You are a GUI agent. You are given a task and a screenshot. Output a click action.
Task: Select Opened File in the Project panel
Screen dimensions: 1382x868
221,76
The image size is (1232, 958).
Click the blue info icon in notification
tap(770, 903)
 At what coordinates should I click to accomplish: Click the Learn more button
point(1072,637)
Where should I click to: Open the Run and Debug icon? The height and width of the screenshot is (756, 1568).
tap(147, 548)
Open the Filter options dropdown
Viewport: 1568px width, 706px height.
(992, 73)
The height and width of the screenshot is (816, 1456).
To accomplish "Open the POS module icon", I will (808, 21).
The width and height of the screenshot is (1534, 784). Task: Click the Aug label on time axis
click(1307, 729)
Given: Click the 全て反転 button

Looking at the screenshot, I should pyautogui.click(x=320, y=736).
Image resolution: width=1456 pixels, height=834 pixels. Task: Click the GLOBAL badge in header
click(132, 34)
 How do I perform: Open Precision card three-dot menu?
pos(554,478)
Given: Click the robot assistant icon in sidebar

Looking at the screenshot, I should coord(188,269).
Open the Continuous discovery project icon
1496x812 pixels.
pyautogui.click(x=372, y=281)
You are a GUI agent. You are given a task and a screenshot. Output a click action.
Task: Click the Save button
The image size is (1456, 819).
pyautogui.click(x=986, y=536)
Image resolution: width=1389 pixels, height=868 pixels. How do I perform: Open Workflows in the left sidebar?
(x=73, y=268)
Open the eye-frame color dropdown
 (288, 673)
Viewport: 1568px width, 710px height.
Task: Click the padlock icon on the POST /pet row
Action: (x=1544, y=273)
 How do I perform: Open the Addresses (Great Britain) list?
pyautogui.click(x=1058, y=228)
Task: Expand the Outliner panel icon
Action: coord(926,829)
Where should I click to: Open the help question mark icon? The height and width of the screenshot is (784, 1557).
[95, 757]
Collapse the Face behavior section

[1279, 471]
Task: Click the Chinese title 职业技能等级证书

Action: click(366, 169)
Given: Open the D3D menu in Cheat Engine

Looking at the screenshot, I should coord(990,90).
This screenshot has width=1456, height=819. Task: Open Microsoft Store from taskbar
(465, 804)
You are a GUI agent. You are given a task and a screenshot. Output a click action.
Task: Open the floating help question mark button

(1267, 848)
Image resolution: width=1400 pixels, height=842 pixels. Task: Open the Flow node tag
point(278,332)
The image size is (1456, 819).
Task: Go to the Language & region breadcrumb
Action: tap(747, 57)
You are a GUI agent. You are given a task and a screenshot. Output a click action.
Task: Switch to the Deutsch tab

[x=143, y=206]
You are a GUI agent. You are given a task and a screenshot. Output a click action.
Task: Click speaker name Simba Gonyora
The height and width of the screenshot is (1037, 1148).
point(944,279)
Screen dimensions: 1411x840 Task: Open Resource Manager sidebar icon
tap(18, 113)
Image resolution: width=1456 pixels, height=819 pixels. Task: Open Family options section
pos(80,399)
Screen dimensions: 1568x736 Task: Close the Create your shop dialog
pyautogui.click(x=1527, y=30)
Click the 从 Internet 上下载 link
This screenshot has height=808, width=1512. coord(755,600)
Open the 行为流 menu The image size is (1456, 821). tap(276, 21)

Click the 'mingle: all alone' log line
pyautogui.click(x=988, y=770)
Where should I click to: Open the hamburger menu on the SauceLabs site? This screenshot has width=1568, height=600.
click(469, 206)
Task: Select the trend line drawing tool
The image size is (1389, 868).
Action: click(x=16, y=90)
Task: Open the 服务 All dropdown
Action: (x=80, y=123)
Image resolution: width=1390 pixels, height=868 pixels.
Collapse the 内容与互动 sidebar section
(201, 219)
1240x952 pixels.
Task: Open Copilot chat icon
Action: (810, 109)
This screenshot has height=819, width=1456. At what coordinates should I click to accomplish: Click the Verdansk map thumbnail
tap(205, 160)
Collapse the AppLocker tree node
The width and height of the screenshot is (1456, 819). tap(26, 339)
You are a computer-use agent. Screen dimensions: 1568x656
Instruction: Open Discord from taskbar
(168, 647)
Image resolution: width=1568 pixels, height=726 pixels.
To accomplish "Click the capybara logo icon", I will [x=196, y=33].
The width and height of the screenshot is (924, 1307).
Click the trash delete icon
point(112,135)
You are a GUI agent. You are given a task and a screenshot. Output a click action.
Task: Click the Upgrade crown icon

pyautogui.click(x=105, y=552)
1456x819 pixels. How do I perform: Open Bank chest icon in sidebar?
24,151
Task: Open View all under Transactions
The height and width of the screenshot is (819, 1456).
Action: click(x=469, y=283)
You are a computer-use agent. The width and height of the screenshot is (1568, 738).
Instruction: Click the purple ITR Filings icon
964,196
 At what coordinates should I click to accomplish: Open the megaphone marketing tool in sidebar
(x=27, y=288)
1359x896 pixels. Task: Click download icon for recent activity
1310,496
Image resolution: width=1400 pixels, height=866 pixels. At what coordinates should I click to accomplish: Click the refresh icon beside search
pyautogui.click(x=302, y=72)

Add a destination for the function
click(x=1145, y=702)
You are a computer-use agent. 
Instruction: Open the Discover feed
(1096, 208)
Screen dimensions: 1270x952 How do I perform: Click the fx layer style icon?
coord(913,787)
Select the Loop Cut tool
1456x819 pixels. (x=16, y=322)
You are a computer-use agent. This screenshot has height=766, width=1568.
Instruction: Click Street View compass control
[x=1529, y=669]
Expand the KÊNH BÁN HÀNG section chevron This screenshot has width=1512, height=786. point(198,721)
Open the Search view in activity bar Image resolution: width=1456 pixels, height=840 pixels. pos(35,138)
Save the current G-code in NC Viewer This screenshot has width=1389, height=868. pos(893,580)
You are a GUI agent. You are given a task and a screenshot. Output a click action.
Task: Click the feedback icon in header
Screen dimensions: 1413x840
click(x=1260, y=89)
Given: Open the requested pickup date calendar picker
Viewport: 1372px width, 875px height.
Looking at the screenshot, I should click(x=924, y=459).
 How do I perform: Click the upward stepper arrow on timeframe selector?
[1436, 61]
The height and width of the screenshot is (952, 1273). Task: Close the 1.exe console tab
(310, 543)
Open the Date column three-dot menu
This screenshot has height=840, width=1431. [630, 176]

########################################

• [What is being asked]
Print all of the material above exactly as given.

• [Problem solution]
You are a GUI agent. You are given a task and a screenshot. Output a click action.
Task: Select Opened File in the Project panel
Screen dimensions: 1382x868
221,76
The image size is (1232, 958).
Click the blue info icon in notification
tap(770, 903)
 At what coordinates should I click to accomplish: Click the Learn more button
point(1072,637)
Where should I click to: Open the Run and Debug icon? The height and width of the screenshot is (756, 1568).
tap(147, 548)
Open the Filter options dropdown
Viewport: 1568px width, 706px height.
(992, 73)
The height and width of the screenshot is (816, 1456).
To accomplish "Open the POS module icon", I will (808, 21).
The width and height of the screenshot is (1534, 784). Task: Click the Aug label on time axis
click(1307, 729)
Given: Click the 全て反転 button

Looking at the screenshot, I should pyautogui.click(x=320, y=736).
Image resolution: width=1456 pixels, height=834 pixels. Task: Click the GLOBAL badge in header
click(132, 34)
 How do I perform: Open Precision card three-dot menu?
pos(554,478)
Given: Click the robot assistant icon in sidebar

Looking at the screenshot, I should coord(188,269).
Open the Continuous discovery project icon
1496x812 pixels.
pyautogui.click(x=372, y=281)
You are a GUI agent. You are given a task and a screenshot. Output a click action.
Task: Click the Save button
The image size is (1456, 819).
pyautogui.click(x=986, y=536)
Image resolution: width=1389 pixels, height=868 pixels. How do I perform: Open Workflows in the left sidebar?
(x=73, y=268)
Open the eye-frame color dropdown
 (288, 673)
Viewport: 1568px width, 710px height.
Task: Click the padlock icon on the POST /pet row
Action: (x=1544, y=273)
 How do I perform: Open the Addresses (Great Britain) list?
pyautogui.click(x=1058, y=228)
Task: Expand the Outliner panel icon
Action: coord(926,829)
Where should I click to: Open the help question mark icon? The height and width of the screenshot is (784, 1557).
[95, 757]
Collapse the Face behavior section

[1279, 471]
Task: Click the Chinese title 职业技能等级证书

Action: click(366, 169)
Given: Open the D3D menu in Cheat Engine

Looking at the screenshot, I should coord(990,90).
This screenshot has width=1456, height=819. Task: Open Microsoft Store from taskbar
(465, 804)
You are a GUI agent. You are given a task and a screenshot. Output a click action.
Task: Open the floating help question mark button

(1267, 848)
Image resolution: width=1400 pixels, height=842 pixels. Task: Open the Flow node tag
point(278,332)
The image size is (1456, 819).
Task: Go to the Language & region breadcrumb
Action: tap(747, 57)
You are a GUI agent. You are given a task and a screenshot. Output a click action.
Task: Switch to the Deutsch tab

[x=143, y=206]
You are a GUI agent. You are given a task and a screenshot. Output a click action.
Task: Click speaker name Simba Gonyora
The height and width of the screenshot is (1037, 1148).
point(944,279)
Screen dimensions: 1411x840 Task: Open Resource Manager sidebar icon
tap(18, 113)
Image resolution: width=1456 pixels, height=819 pixels. Task: Open Family options section
pos(80,399)
Screen dimensions: 1568x736 Task: Close the Create your shop dialog
pyautogui.click(x=1527, y=30)
Click the 从 Internet 上下载 link
This screenshot has height=808, width=1512. coord(755,600)
Open the 行为流 menu The image size is (1456, 821). tap(276, 21)

Click the 'mingle: all alone' log line
pyautogui.click(x=988, y=770)
Where should I click to: Open the hamburger menu on the SauceLabs site? This screenshot has width=1568, height=600.
click(469, 206)
Task: Select the trend line drawing tool
The image size is (1389, 868).
Action: click(x=16, y=90)
Task: Open the 服务 All dropdown
Action: (x=80, y=123)
Image resolution: width=1390 pixels, height=868 pixels.
Collapse the 内容与互动 sidebar section
(201, 219)
1240x952 pixels.
Task: Open Copilot chat icon
Action: (810, 109)
This screenshot has height=819, width=1456. At what coordinates should I click to accomplish: Click the Verdansk map thumbnail
tap(205, 160)
Collapse the AppLocker tree node
The width and height of the screenshot is (1456, 819). tap(26, 339)
You are a computer-use agent. Screen dimensions: 1568x656
Instruction: Open Discord from taskbar
(168, 647)
Image resolution: width=1568 pixels, height=726 pixels.
To accomplish "Click the capybara logo icon", I will [x=196, y=33].
The width and height of the screenshot is (924, 1307).
Click the trash delete icon
point(112,135)
You are a GUI agent. You are given a task and a screenshot. Output a click action.
Task: Click the Upgrade crown icon

pyautogui.click(x=105, y=552)
1456x819 pixels. How do I perform: Open Bank chest icon in sidebar?
24,151
Task: Open View all under Transactions
The height and width of the screenshot is (819, 1456).
Action: click(x=469, y=283)
You are a computer-use agent. The width and height of the screenshot is (1568, 738).
Instruction: Click the purple ITR Filings icon
964,196
 At what coordinates should I click to accomplish: Open the megaphone marketing tool in sidebar
(x=27, y=288)
1359x896 pixels. Task: Click download icon for recent activity
1310,496
Image resolution: width=1400 pixels, height=866 pixels. At what coordinates should I click to accomplish: Click the refresh icon beside search
pyautogui.click(x=302, y=72)

Add a destination for the function
click(x=1145, y=702)
You are a computer-use agent. 
Instruction: Open the Discover feed
(1096, 208)
Screen dimensions: 1270x952 How do I perform: Click the fx layer style icon?
coord(913,787)
Select the Loop Cut tool
1456x819 pixels. (x=16, y=322)
You are a computer-use agent. This screenshot has height=766, width=1568.
Instruction: Click Street View compass control
[x=1529, y=669]
Expand the KÊNH BÁN HÀNG section chevron This screenshot has width=1512, height=786. point(198,721)
Open the Search view in activity bar Image resolution: width=1456 pixels, height=840 pixels. pos(35,138)
Save the current G-code in NC Viewer This screenshot has width=1389, height=868. pos(893,580)
You are a GUI agent. You are given a task and a screenshot. Output a click action.
Task: Click the feedback icon in header
Screen dimensions: 1413x840
click(x=1260, y=89)
Given: Open the requested pickup date calendar picker
Viewport: 1372px width, 875px height.
Looking at the screenshot, I should click(x=924, y=459).
 How do I perform: Click the upward stepper arrow on timeframe selector?
[1436, 61]
The height and width of the screenshot is (952, 1273). Task: Close the 1.exe console tab
(310, 543)
Open the Date column three-dot menu
This screenshot has height=840, width=1431. [630, 176]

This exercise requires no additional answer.